> [WHAT YOU NEED TO DO]: List, from the lines below, each one with "cell" in it.

(Source data)
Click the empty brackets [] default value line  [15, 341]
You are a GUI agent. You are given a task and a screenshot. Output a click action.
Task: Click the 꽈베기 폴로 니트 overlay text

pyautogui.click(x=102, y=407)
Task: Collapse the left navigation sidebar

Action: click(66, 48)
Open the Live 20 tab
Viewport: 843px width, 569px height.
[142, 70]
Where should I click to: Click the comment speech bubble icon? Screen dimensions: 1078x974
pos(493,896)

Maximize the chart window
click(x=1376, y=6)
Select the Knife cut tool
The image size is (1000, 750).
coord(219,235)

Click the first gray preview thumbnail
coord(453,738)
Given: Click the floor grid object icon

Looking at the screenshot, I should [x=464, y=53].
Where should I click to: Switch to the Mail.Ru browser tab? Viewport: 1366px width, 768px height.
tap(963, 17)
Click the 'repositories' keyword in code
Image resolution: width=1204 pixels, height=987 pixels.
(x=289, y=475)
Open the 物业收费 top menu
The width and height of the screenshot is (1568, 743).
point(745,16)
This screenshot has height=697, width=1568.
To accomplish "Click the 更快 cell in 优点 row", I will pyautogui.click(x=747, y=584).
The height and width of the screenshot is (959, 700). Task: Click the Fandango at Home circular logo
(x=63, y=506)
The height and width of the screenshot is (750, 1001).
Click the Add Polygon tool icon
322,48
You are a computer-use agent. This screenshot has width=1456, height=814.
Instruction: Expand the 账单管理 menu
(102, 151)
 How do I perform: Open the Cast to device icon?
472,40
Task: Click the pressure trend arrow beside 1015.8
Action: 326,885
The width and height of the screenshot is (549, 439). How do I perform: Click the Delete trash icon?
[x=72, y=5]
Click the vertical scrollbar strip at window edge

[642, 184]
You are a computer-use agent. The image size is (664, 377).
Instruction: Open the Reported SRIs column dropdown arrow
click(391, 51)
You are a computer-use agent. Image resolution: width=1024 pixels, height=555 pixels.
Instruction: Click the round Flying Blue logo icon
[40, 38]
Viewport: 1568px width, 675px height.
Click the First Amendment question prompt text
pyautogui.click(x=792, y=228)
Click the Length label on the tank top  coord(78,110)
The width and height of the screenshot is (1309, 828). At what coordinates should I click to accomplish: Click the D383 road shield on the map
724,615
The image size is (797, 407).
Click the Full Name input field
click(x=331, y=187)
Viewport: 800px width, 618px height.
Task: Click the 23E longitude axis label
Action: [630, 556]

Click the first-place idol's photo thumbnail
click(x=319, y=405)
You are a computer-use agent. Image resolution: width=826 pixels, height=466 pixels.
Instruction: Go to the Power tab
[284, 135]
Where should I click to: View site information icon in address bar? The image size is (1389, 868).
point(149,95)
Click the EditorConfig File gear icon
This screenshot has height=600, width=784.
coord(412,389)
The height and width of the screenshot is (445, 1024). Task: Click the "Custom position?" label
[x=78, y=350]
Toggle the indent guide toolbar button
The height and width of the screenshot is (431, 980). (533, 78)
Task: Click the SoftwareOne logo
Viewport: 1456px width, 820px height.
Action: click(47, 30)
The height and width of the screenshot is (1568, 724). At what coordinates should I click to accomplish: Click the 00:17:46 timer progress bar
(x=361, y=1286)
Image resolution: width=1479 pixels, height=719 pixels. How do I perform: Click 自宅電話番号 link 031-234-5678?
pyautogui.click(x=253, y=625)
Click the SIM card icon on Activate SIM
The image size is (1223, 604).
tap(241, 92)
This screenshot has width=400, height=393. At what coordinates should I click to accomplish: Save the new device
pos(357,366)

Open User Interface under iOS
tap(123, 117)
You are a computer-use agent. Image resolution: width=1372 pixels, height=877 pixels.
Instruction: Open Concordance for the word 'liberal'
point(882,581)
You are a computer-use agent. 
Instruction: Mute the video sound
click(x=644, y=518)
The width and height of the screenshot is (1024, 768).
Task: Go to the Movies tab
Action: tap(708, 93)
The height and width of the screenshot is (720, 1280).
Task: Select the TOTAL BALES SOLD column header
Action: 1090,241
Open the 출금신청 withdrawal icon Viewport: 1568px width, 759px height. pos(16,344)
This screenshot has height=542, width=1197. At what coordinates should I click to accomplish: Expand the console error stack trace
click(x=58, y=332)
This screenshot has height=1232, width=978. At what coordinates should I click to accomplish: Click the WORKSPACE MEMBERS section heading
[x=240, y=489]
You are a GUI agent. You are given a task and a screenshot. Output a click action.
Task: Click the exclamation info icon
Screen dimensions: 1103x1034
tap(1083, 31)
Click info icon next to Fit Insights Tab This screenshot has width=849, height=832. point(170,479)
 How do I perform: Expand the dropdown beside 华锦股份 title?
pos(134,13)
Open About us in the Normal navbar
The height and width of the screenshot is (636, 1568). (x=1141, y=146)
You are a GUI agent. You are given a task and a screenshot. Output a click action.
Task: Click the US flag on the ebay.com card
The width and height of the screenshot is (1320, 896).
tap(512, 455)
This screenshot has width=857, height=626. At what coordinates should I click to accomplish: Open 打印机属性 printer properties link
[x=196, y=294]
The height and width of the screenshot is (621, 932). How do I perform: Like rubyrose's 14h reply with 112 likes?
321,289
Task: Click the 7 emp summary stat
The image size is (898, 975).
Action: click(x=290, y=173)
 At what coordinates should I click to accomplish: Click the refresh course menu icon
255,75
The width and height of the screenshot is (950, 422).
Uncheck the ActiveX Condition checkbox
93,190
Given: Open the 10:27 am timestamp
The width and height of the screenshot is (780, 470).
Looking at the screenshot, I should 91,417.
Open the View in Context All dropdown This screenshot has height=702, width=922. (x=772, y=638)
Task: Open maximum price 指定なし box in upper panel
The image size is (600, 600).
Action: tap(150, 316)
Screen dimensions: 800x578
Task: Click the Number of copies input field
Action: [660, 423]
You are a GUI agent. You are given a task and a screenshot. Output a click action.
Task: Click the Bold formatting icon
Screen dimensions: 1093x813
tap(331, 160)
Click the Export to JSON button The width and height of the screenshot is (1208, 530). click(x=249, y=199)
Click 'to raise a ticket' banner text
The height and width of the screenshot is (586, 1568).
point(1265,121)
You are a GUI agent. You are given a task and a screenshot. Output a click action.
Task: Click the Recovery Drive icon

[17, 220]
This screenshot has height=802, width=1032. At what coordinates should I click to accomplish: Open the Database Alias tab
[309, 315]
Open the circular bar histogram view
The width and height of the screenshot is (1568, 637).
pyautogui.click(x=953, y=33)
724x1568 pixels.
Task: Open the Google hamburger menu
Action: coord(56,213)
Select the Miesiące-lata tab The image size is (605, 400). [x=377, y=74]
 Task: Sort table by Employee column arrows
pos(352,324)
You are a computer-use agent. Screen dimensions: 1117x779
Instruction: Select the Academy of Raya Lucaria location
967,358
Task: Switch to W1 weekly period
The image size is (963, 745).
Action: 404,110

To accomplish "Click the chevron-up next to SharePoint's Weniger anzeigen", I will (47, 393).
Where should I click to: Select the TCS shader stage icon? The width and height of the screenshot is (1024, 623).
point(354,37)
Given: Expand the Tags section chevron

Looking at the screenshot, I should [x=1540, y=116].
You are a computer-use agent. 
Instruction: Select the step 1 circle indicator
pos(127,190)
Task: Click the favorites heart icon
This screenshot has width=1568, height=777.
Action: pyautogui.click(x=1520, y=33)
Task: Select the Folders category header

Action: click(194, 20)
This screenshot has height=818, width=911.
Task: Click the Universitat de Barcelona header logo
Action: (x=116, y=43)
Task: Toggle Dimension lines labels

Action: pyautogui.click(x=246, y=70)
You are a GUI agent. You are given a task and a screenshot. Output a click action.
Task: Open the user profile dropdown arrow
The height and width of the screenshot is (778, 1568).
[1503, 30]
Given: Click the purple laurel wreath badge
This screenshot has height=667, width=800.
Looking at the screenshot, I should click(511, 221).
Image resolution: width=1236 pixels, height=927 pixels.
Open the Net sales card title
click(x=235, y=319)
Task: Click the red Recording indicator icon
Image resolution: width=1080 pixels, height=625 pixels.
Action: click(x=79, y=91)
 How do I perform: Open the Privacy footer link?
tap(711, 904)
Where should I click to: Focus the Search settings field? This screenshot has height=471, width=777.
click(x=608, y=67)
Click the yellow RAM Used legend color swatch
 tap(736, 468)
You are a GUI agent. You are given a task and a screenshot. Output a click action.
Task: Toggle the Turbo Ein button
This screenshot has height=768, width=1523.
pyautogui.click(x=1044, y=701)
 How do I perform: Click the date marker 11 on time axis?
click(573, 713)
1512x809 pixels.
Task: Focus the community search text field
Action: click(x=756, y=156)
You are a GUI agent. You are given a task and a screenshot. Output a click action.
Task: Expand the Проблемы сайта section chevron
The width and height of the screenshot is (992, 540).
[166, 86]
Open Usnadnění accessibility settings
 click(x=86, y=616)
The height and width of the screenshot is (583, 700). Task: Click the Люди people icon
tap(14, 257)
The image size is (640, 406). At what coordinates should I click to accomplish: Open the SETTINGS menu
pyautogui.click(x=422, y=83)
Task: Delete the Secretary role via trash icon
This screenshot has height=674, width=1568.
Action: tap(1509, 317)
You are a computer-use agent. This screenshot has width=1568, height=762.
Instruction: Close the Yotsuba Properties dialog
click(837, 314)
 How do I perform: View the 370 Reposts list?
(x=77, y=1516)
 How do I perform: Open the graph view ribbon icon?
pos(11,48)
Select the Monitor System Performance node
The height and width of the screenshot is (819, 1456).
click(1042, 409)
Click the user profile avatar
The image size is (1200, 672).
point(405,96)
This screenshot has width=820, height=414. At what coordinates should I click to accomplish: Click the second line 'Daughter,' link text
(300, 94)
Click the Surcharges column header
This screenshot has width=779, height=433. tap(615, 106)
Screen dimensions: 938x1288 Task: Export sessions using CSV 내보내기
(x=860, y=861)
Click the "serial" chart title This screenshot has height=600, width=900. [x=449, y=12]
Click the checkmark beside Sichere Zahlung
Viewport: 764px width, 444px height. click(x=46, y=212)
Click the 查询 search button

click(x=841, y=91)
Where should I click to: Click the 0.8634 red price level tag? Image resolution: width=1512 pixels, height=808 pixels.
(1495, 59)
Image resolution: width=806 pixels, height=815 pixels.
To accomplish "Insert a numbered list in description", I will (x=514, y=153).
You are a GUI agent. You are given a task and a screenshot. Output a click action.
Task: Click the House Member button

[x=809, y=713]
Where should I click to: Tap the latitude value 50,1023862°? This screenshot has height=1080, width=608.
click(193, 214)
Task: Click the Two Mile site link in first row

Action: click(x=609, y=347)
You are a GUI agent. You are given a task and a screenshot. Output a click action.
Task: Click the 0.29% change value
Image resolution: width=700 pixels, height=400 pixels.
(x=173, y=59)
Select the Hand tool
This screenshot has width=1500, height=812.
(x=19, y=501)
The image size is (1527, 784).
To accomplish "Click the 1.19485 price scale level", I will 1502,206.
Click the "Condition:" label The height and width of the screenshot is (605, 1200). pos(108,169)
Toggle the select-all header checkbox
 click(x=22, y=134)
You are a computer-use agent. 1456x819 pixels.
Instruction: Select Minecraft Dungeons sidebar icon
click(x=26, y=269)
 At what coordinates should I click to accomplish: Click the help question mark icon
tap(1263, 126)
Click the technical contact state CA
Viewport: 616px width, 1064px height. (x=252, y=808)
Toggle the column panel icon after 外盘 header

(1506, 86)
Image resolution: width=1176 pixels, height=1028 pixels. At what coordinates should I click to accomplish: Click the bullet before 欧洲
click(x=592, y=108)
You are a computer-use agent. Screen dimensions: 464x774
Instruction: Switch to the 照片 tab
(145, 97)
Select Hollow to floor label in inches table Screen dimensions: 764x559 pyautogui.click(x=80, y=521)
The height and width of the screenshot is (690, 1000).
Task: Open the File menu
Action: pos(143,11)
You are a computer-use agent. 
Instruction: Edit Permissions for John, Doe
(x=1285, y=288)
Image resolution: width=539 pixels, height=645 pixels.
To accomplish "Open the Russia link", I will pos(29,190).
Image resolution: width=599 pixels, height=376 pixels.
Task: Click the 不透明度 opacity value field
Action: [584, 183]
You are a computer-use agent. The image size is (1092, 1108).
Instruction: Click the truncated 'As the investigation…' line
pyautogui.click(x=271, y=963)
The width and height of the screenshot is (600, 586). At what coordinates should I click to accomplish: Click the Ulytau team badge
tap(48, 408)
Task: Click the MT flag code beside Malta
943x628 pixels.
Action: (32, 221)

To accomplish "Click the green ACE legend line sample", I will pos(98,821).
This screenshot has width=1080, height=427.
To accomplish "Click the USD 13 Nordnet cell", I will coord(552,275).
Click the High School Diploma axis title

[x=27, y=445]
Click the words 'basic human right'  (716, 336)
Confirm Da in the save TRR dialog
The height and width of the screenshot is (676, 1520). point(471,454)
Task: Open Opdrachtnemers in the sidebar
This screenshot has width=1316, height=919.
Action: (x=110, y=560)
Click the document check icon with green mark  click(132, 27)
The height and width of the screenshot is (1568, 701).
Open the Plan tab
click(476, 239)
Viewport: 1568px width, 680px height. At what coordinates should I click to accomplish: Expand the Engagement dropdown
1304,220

> [TASK RESULT]:
To accomplish "Click the 更快 cell in 优点 row", I will pyautogui.click(x=747, y=584).
To accomplish "Click the USD 13 Nordnet cell", I will coord(552,275).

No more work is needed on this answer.